___ Data extract

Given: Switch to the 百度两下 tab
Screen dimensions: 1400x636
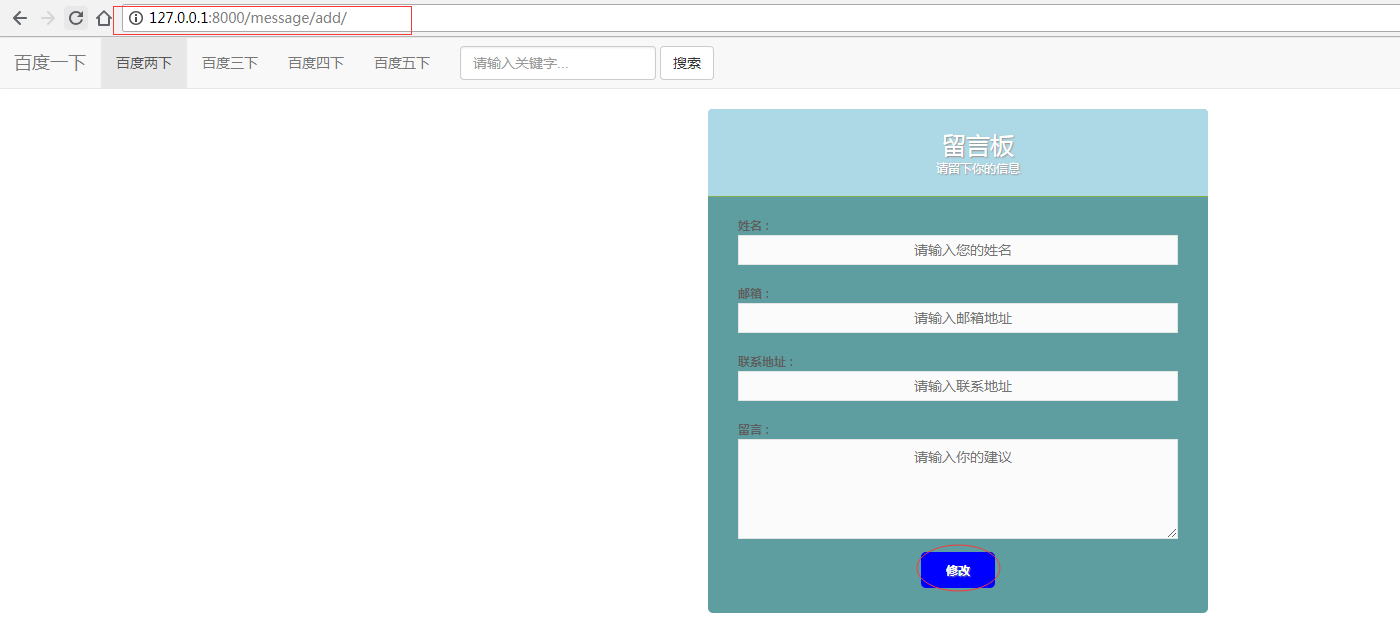Looking at the screenshot, I should click(143, 62).
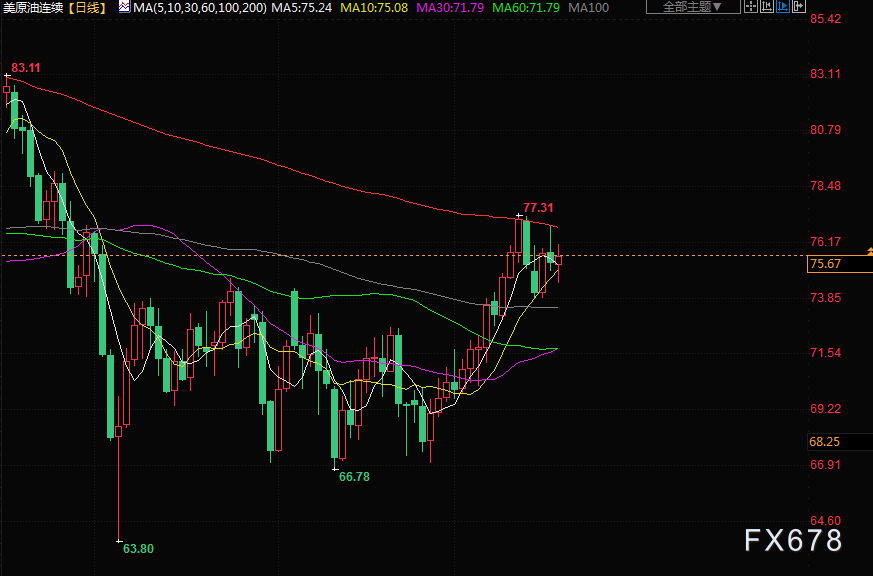
Task: Click the 83.11 high price marker
Action: (26, 68)
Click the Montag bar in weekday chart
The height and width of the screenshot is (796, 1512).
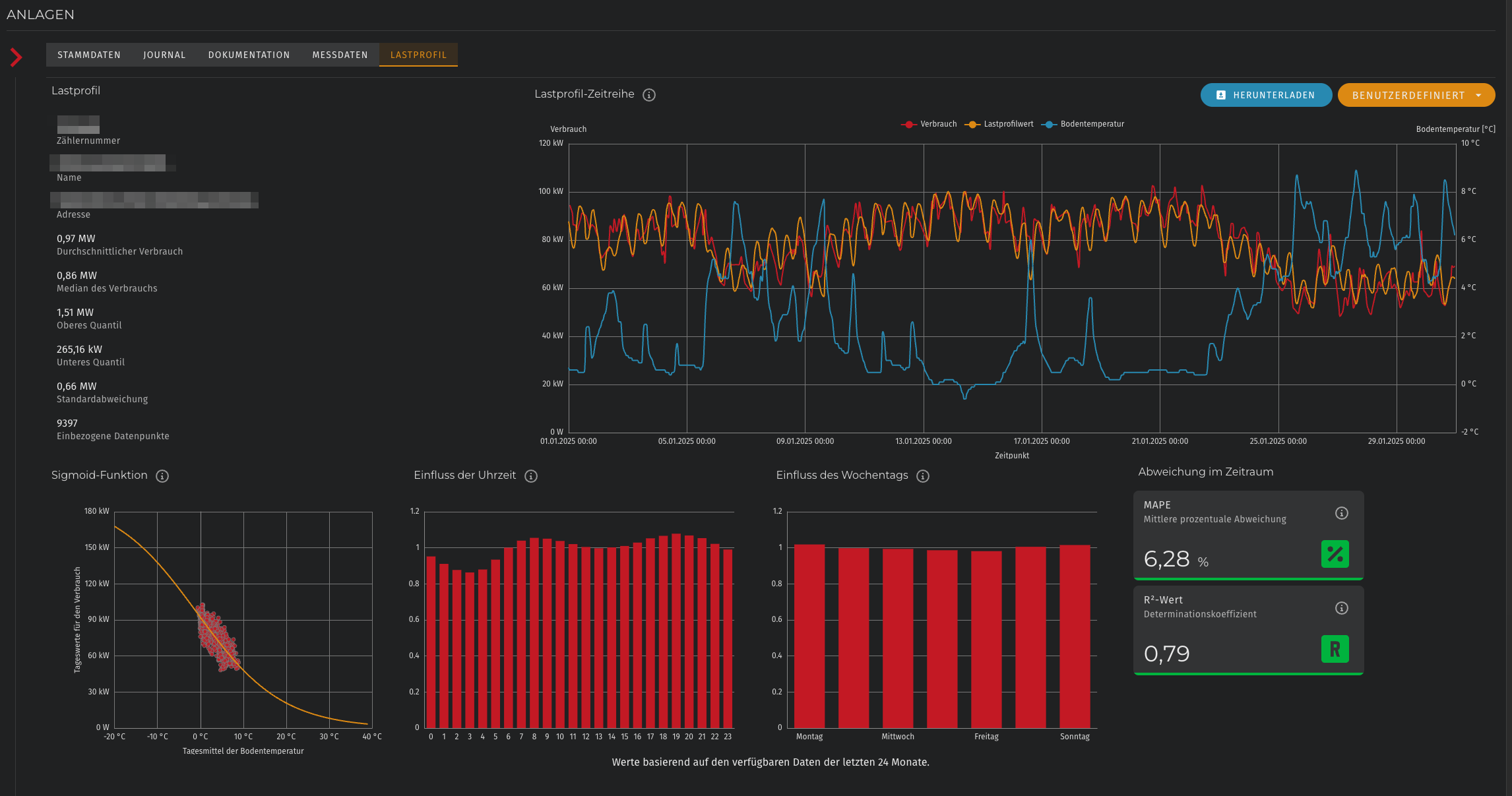[x=809, y=636]

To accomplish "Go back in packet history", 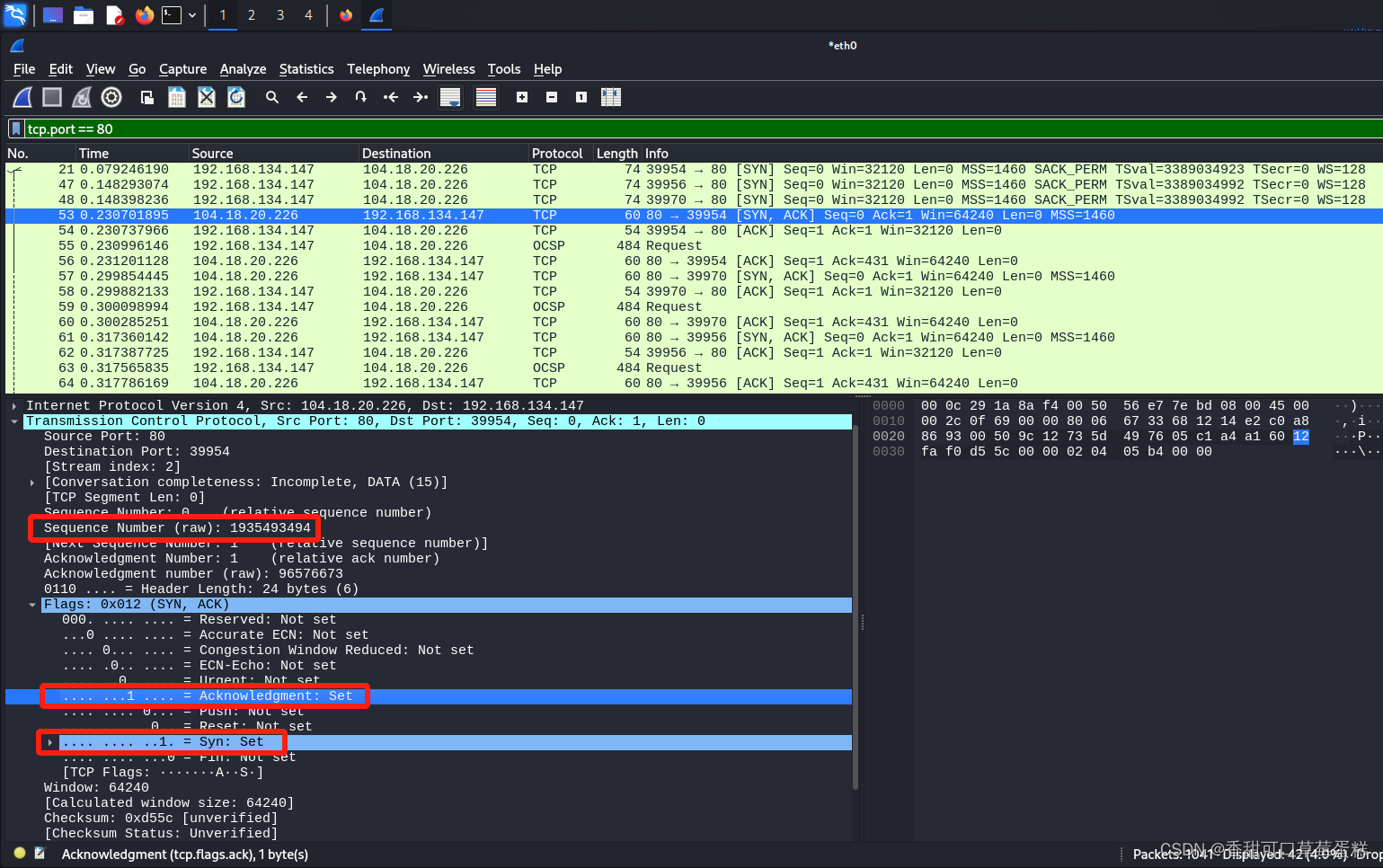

______

* [Task brief]: Reproduce all of the entries above with "weekday chart" renamed to "day-of-week chart", keeping everything else unchanged. Omit the pictures from your answer.

* [Final result]:
Given: Switch to the 百度两下 tab
Screen dimensions: 1400x636
Looking at the screenshot, I should click(143, 62).
Task: Click the 83.11 high price marker
Action: (26, 68)
Click the Montag bar in day-of-week chart
The height and width of the screenshot is (796, 1512).
[x=809, y=636]

To accomplish "Go back in packet history", 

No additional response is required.